Hometown Heroes
Lt. Col. Thomas Grosvenor, Continental Army
By Michael Rocchetti
During the first year of the Revolutionary War, British forces were trapped in Boston. A rag tag force of Colonial militia, mostly from the New England States, had surrounded Boston and laid siege to the City.
In an effort to break the siege, the British set their sights on the two hills of the Charlestown Peninsula, Breed’s Hill and Bunker Hill. From these hills they hoped to position their artillery and ultimately break the siege. The Colonial troops, alerted to the British plans, hastily fortified the two hills.

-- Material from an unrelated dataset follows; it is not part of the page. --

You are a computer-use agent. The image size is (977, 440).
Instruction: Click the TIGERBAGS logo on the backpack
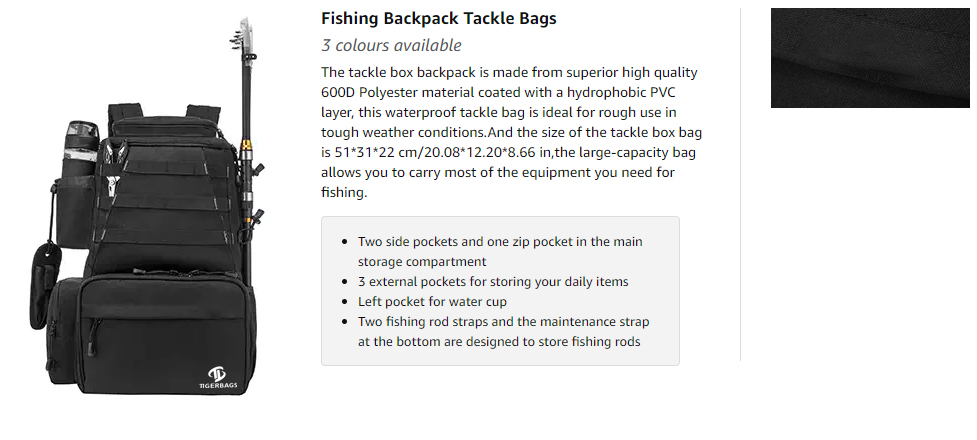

When the British attacked on June 17,1775, the Colonial Militia mounted a stubborn defense until they ran out of ammunition and were forced to retreat. The British seized the hill, but at great cost in casualties.
Three local men figured very prominently in this battle – General Israel Putnam, Captain Thomas Knowlton, and Lieutenant Thomas Grosvenor, who was shot through the hand during the fighting. These three men also feature prominently in the famous John Trumbull oil painting of the battle, which is at the Wadsworth Athenaeum in Hartford.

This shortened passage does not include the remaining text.